▸ **TASK REQUIREMENTS**: Exactly as they appear, write the lines from the one containing "You are a GUI" to the final line of the entries, leaving pictures out.

▸ **PROVIDED RECORDS**:
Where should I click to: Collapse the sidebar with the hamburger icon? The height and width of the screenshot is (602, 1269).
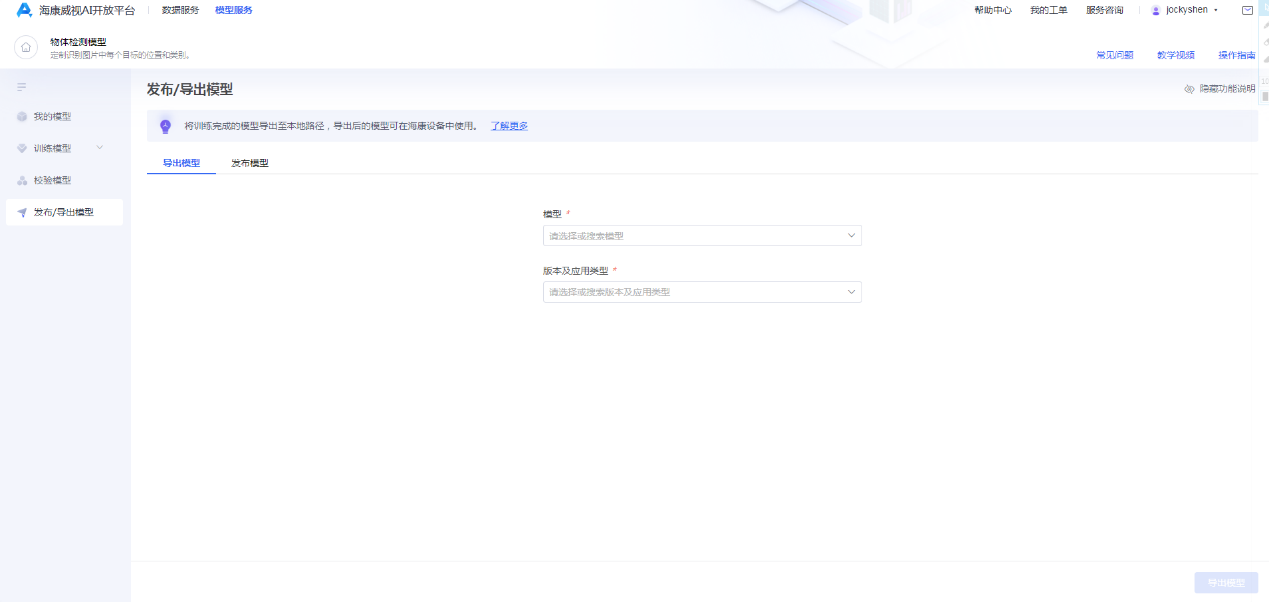[x=22, y=87]
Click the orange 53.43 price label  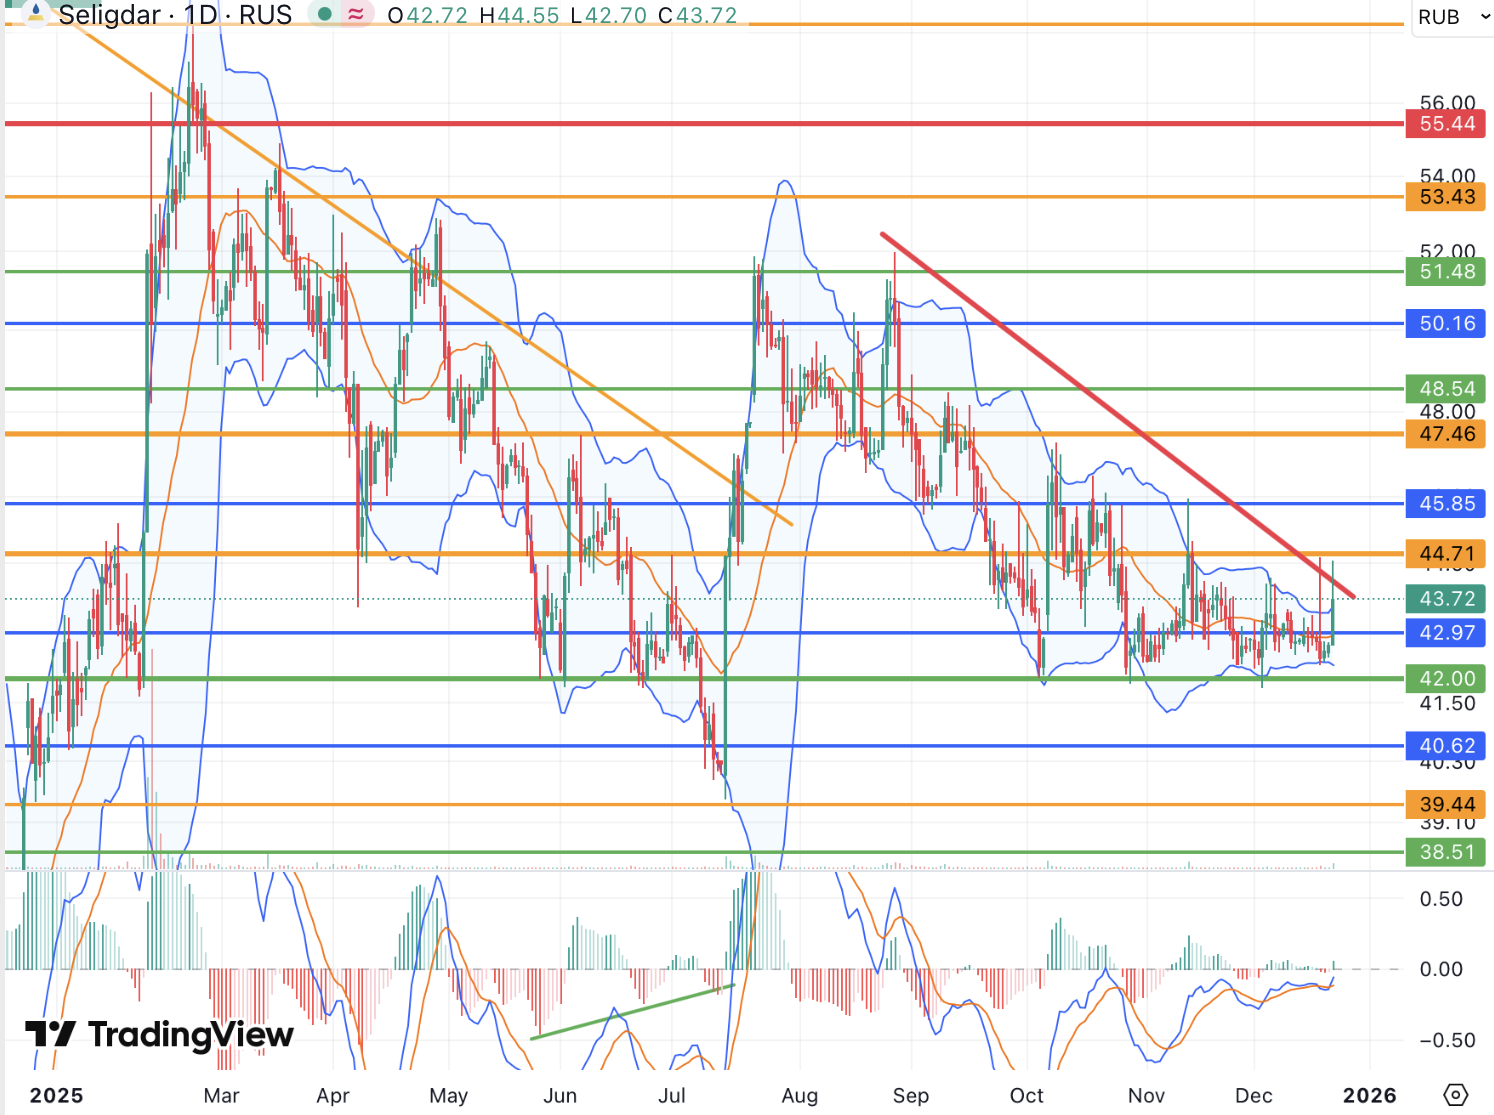(x=1446, y=197)
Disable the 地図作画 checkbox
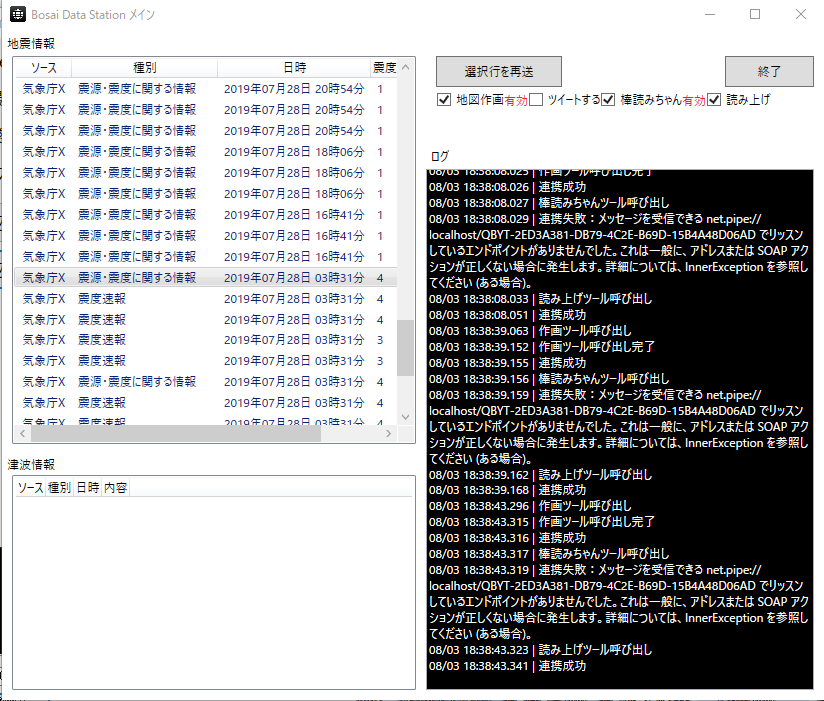The width and height of the screenshot is (824, 701). (444, 100)
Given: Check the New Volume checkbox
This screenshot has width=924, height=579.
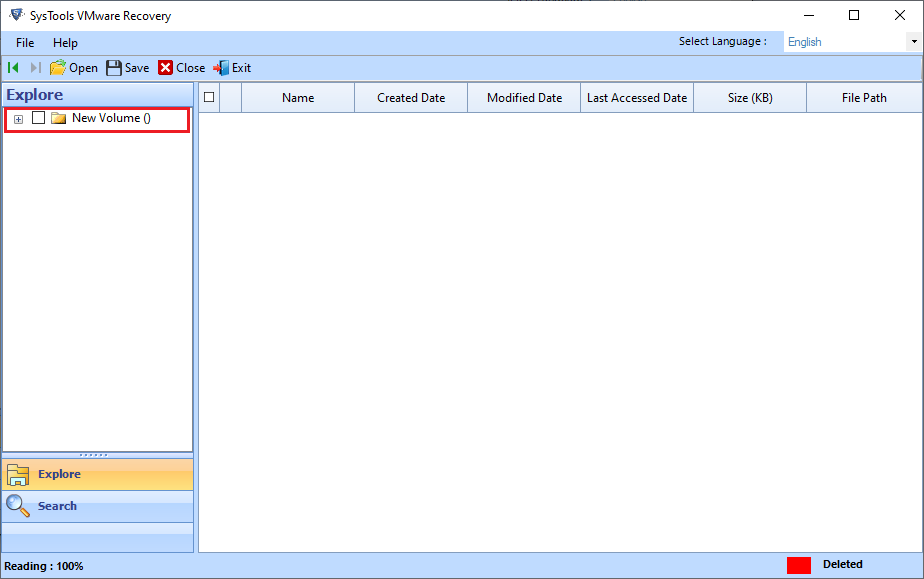Looking at the screenshot, I should tap(38, 118).
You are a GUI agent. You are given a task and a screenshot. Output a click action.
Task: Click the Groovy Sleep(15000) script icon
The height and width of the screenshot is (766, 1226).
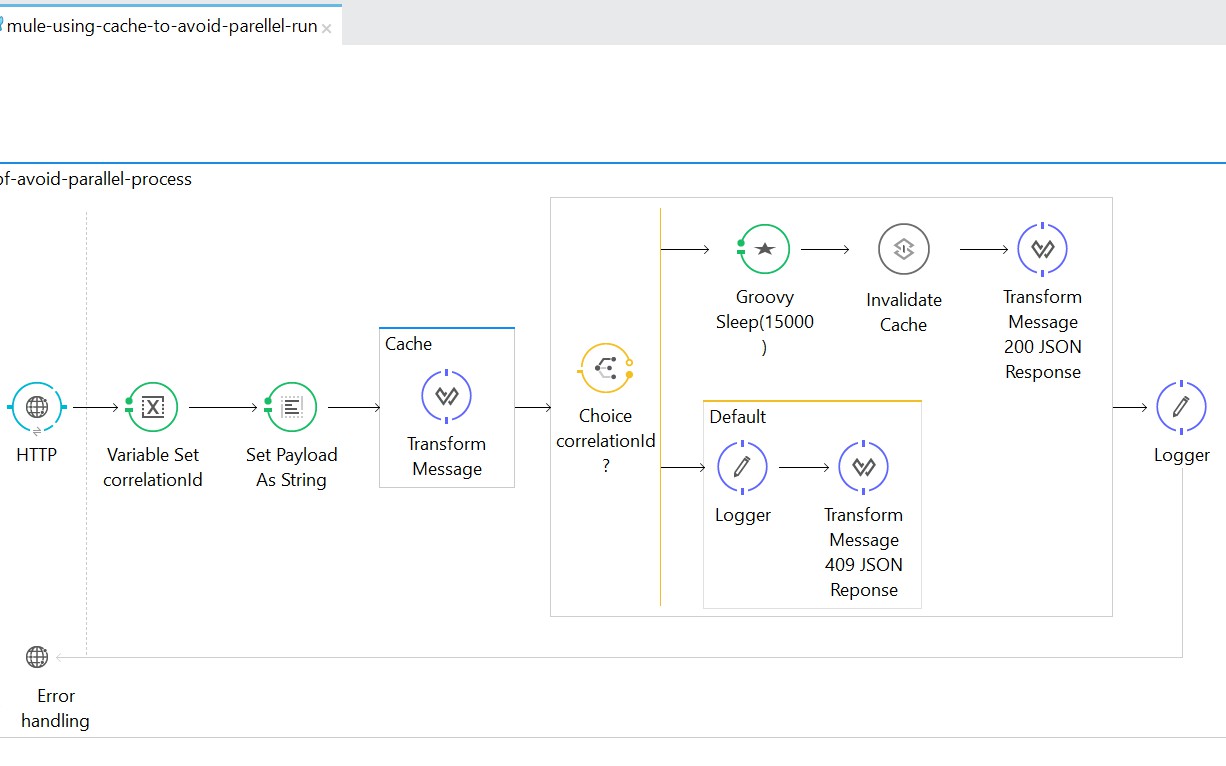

▸ **ANSWER SECTION**:
You are a GUI agent. You are given a task and a screenshot. Output a click action.
Task: Click the Groovy Sleep(15000) script icon
The height and width of the screenshot is (766, 1226).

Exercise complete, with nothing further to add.